Rep. Lauren Boebert (R-Colorado) failed to disclose her husband’s large energy company earnings during her congressional campaign as required by law, according to a report by The Associated Press.

Boebert’s husband made $478,000 last year and $460,000 in 2019 while consulting for Terra Energy Productions, according to the disclosure. The lawmaker, who filed the 2020 earnings this week, should have reported the income last year during her run for office, as campaign and congressional finance laws require lawmakers to disclose all sources of income, including investments.

AP reported that, while there is no Terra Energy Productions in Colorado, there is a Houston, Texas-based company called Terra Energy Partners that claims to be “one of the largest producers of natural gas in Colorado.”

The late disclosure raises ethical questions for transparency advocates.

“Voters have a right to know what financial interest their elected officials might be beholden to,” Kedric Payne, Campaign Legal Center senior ethics director and former deputy chief counsel for the Office of Congressional Ethics, told The Washington Post. The Office of Congressional Ethics should investigate the lawmaker for what “could be [a] criminal” failure to disclose, if it was done intentionally.

Boebert now serves on the House Natural Resources Committee, which oversees energy and land management in the U.S., including fossil fuel extraction inland and offshore. She has also introduced legislation that could have benefited her husband financially or professionally, as Terra Energy’s focus is on oil and gas exploration, according to its website.

Since January, when Boebert was sworn in, she has introduced several pro-fossil fuel bills and made statements aimed at bolstering the industry or taking down its detractors, the American Independent reported.

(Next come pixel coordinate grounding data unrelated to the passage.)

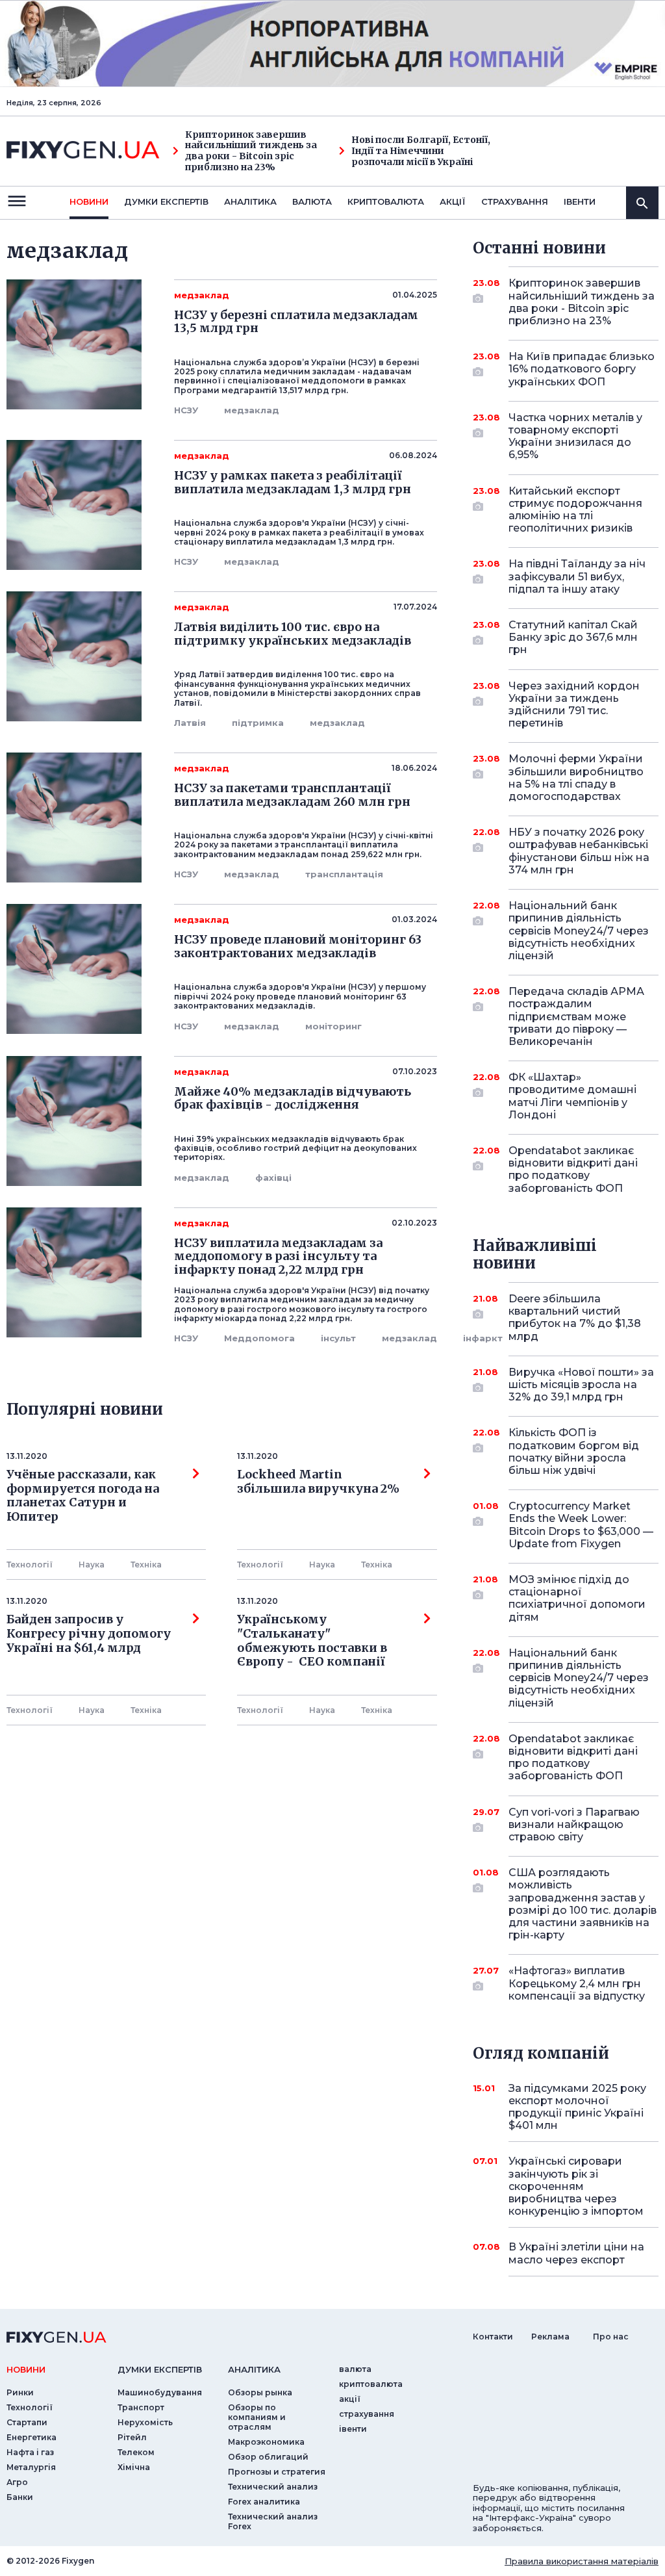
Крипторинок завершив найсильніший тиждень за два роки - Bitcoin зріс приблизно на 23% (251, 151)
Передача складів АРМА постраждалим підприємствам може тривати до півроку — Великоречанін (576, 1016)
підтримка (258, 722)
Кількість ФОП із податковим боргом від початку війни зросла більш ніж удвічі (573, 1451)
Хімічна (134, 2467)
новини (88, 201)
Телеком (136, 2452)
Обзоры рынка (260, 2392)
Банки (19, 2497)
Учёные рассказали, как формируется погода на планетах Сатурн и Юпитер (82, 1495)
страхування (514, 201)
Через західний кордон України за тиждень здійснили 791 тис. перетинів (574, 705)
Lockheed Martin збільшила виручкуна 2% (318, 1481)
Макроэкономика (266, 2442)
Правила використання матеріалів (582, 2561)
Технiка (146, 1564)
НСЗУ (186, 410)
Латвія (190, 722)
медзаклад (251, 410)
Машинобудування (160, 2392)
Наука (92, 1564)
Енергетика (31, 2437)
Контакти (493, 2336)
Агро (17, 2482)
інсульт (338, 1338)
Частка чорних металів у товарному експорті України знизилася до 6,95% (575, 436)
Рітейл (132, 2437)
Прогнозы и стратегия (276, 2472)
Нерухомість (145, 2422)
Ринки (20, 2392)
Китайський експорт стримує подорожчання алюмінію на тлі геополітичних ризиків (575, 510)
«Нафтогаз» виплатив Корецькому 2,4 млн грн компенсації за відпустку (576, 1983)
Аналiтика (250, 201)
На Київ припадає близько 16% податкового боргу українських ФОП (581, 368)
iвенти (580, 201)
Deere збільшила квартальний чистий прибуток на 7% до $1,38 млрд (574, 1318)
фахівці (273, 1177)
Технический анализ (273, 2487)
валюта (312, 201)
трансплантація (344, 874)
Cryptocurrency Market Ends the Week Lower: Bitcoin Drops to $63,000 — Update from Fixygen (580, 1525)
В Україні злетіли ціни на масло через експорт (576, 2253)
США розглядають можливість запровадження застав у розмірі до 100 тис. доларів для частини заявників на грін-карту (582, 1903)
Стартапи (26, 2422)
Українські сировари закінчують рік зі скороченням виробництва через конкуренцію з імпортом (576, 2186)
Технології (29, 1564)
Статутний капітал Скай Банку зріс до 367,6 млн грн (573, 637)
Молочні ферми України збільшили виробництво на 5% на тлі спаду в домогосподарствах (576, 778)
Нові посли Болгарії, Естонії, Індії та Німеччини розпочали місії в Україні (420, 151)
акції (453, 201)
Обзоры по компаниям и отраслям (257, 2417)
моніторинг (333, 1026)
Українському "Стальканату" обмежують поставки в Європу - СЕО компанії (312, 1640)
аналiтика (254, 2369)
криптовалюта (385, 201)
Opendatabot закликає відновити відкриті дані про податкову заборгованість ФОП (573, 1169)
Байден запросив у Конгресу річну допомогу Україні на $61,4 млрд (88, 1633)
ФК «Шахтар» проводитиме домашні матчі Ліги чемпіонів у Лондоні (572, 1096)
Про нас (611, 2336)
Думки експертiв (166, 201)
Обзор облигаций (268, 2457)
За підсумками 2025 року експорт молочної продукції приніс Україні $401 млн (577, 2107)
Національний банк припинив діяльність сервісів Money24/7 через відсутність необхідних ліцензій (578, 930)
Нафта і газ (30, 2452)
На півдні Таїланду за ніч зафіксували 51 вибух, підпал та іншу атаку (577, 576)
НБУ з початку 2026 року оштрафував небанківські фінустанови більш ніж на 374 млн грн (578, 851)
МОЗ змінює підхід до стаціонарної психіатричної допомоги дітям (577, 1598)
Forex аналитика (264, 2501)
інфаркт (483, 1338)
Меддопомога (259, 1338)
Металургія (31, 2467)
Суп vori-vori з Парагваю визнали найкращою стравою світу (574, 1824)
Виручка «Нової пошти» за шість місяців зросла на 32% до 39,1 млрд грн (581, 1384)
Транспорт (141, 2407)
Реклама (550, 2336)
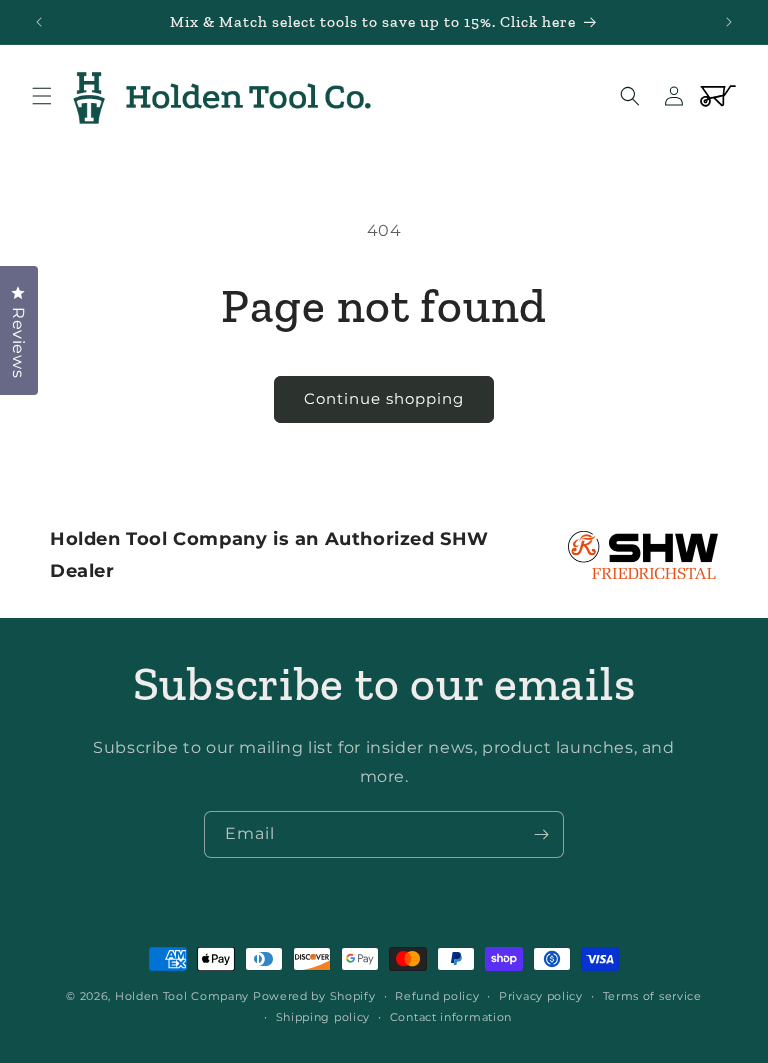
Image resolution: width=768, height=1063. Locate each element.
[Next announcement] (729, 22)
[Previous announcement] (39, 22)
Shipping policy (323, 1017)
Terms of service (652, 996)
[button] (42, 96)
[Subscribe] (541, 834)
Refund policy (437, 996)
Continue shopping (384, 398)
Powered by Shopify (314, 996)
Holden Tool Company (182, 996)
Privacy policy (541, 996)
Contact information (451, 1017)
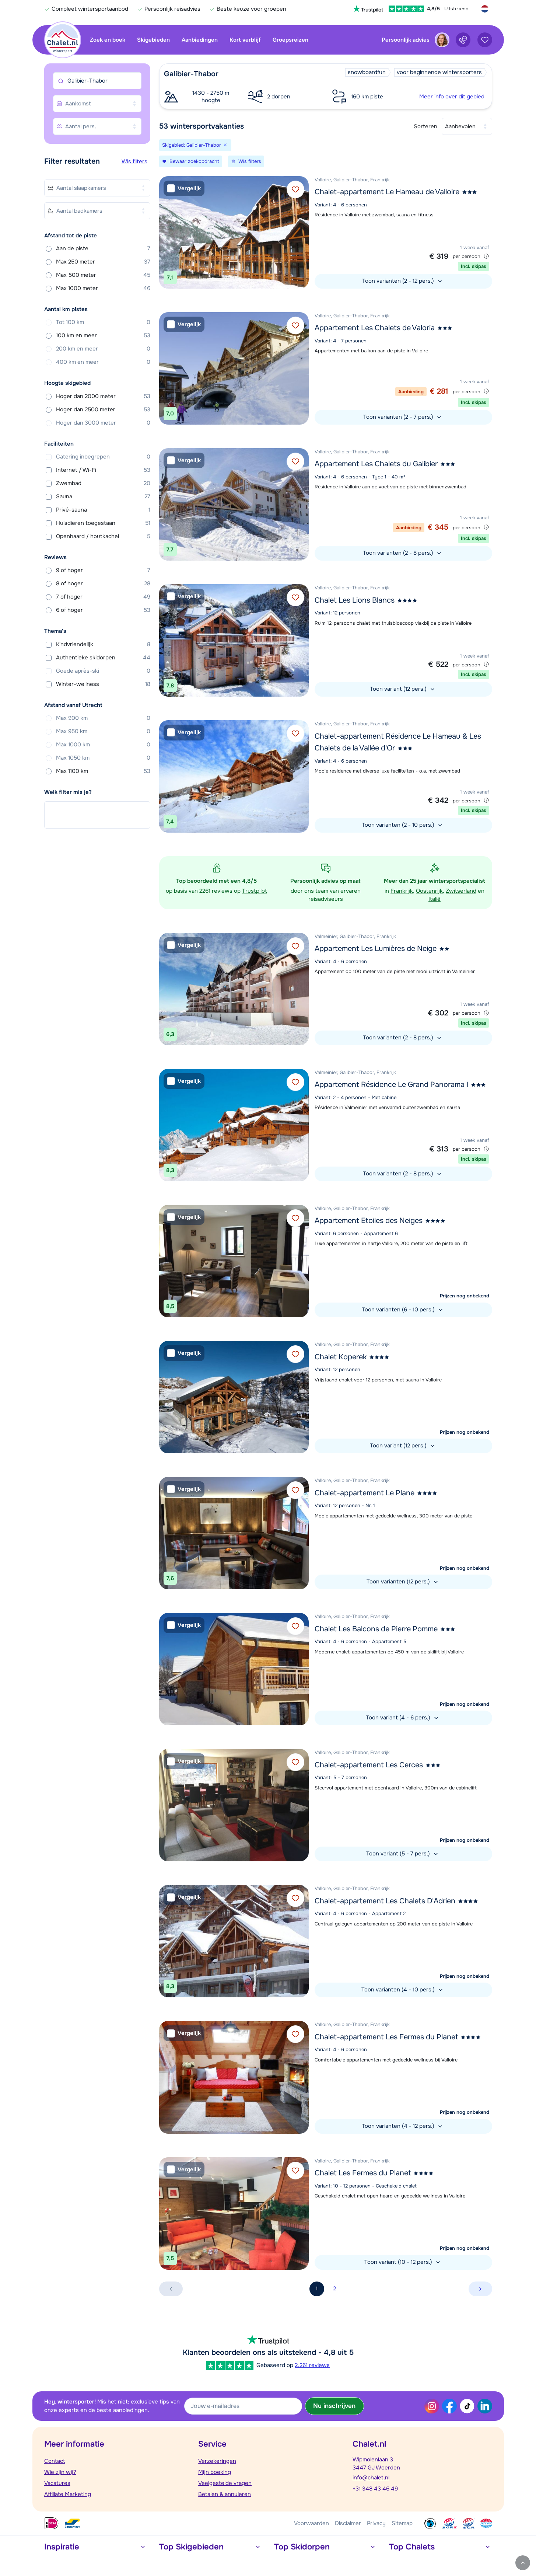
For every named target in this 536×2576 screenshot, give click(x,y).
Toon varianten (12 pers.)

In her first month in office, the Colorado representative introduced a bill that would have barred the U.S. from reentering the 2015 Paris Agreement, a nonbinding international agreement to reduce greenhouse gas emissions.

The next month, she introduced a bill that would keep the U.S. from banning oil and gas leasing on federal lands and reverse Joe Biden’s decision to axe the Keystone XL pipeline.

Boebert criticized the Green New Deal after Rep. Alexandria Ocasio-Cortez (D-New York) and Sen. Ed Markey (D-Massachusetts) reintroduced the resolution earlier this year. In her statement, Boebert said that the proposal calls for a reduction in fossil fuel use that would throw the country into “a literal energy dark age.”

Boebert is not the only lawmaker defending fossil fuels who has close ties to the industry. The oil and gas industry contributes millions to lawmakers, influencing Republicans and Democrats alike to continue legislating in their favor. The most recent and high profile example of this is the infrastructure bill, which was stripped of its climate provisions by lawmakers under the influence of oil giant Exxon.

The Colorado Republican also faces scrutiny over other potentially illegal actions involving campaign funds, including questions from the Federal Election Commission over an “apparent personal use of thousands of dollars in campaign funds.